» **Yapılacaklar**:
1. Bangladeş soykırımı konulu metinde adı geçen ülkelerin tamamını listeleyin.
2. Bangladeş soykırımı konulu metnin "Bangladeş’te soykırım ve" ile başlayıp "etmeye çalıştığı görülüyor." ifadesine kadar uzanan bölümünü, "tepki gösterdi" yerine "itiraz etti" koyarak düzenleyip yeniden yazın.

» **Sayfa Alıntısı**:
Ankara Bangladeş’teki yüzleşmeye rezerv koydu

Bangladeş’te soykırım ve savaş suçlarından dolayı ölüm cezası uygulananların sayısı dörde yükselirken, Türkiye, daha önceki infazlarda olduğu gibi Dışişleri Bakanlığı’nın yayınladığı açıklamayla verilen cezanın uygulanmasına tepki gösterdi. Ancak 2012’den bu yana gelişen süreçte ortaya çıkan tabloya bakıldığında, Türkiye’nin birçoğu Cemaat-i İslami liderlerinden oluşan soykırım sanıklarının yargılanmalarına müdahale etmeye çalıştığı görülüyor.

1971’de Bangladeş’te yaşanan soykırım, dünyanın uzun süre unuttuğu acılarından biri. Yalnızca 9 ayda vuku bulan soykırım, Bangladeş’in Pakistan’a karşı verdiği bağımsızlık savaşı sırasında, Pakistan ordusu ve Bangladeşli ‘Al-Badr’ ve ‘Al-Şems’ milisleri tarafından gerçekleştirildi. Bağımsızlık isteyen, sayıları 1,5 ile 3 milyon arasında değişen insan, milisler yardımıyla öldürüldü. 9 ay boyunca özellikle milisler tarafından çoğunluğu Hindu olan 200 bin kadına tecavüz edildi. Bangladeş’in Chittagong bölgesinde yaşayanlar başta olmak üzere Hindu topluluklar, zorla Müslümanlaştırıldı. Soykırım süresince yaklaşık 10 milyon mülteci, Hindistan’a kaçmak zorunda bırakıldı.

» **Veri Listesi**:
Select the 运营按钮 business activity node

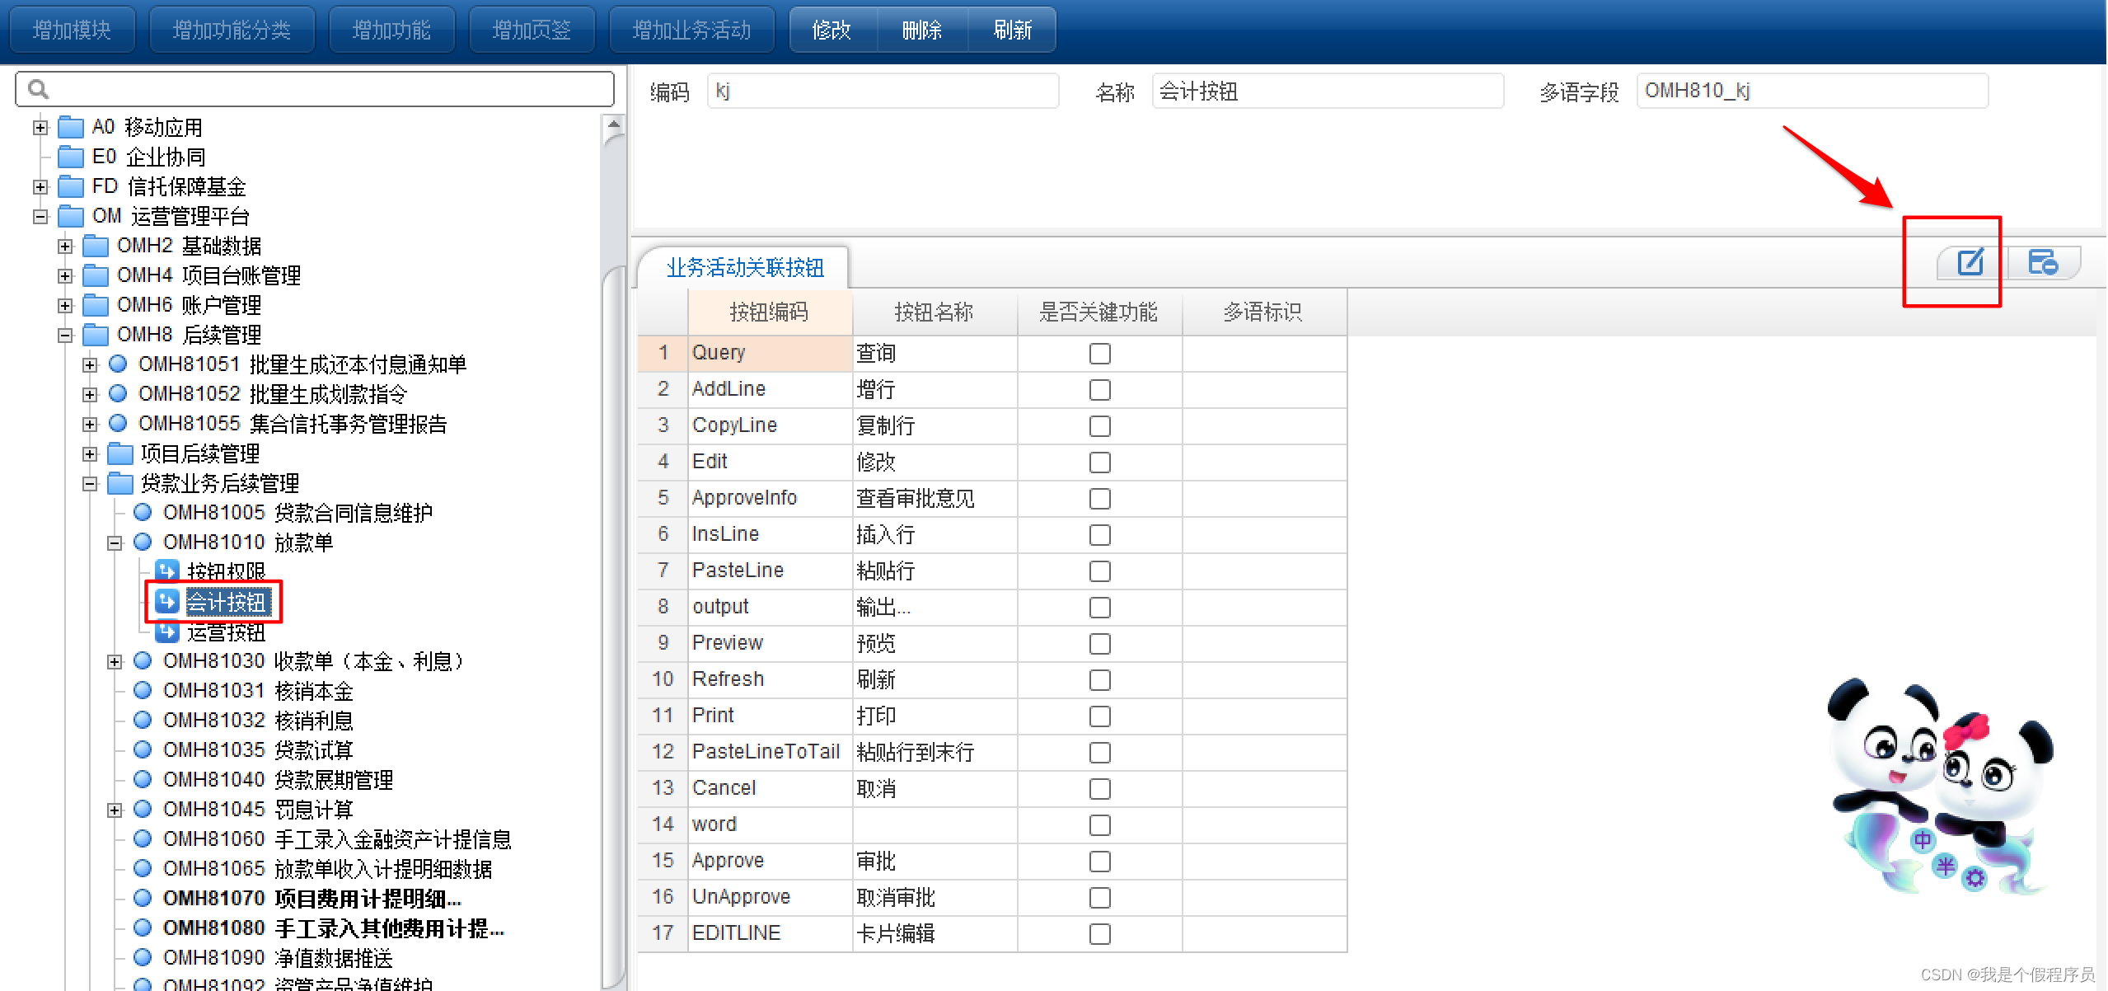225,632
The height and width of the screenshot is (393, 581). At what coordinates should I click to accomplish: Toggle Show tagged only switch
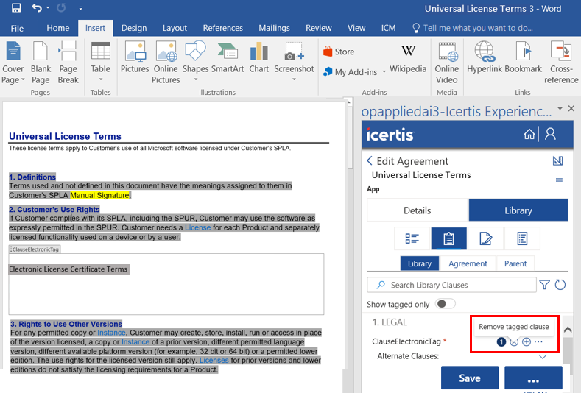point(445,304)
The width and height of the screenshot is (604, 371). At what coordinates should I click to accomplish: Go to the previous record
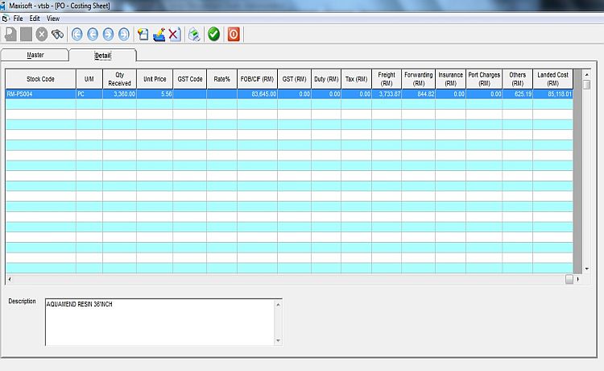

» **Görevlere Göre Yanıtlar**:
1. Bangladeş, Türkiye, Pakistan, Hindistan

2.
Bangladeş’te soykırım ve savaş suçlarından dolayı ölüm cezası uygulananların sayısı dörde yükselirken, Türkiye, daha önceki infazlarda olduğu gibi Dışişleri Bakanlığı’nın yayınladığı açıklamayla verilen cezanın uygulanmasına itiraz etti. Ancak 2012’den bu yana gelişen süreçte ortaya çıkan tabloya bakıldığında, Türkiye’nin birçoğu Cemaat-i İslami liderlerinden oluşan soykırım sanıklarının yargılanmalarına müdahale etmeye çalıştığı görülüyor.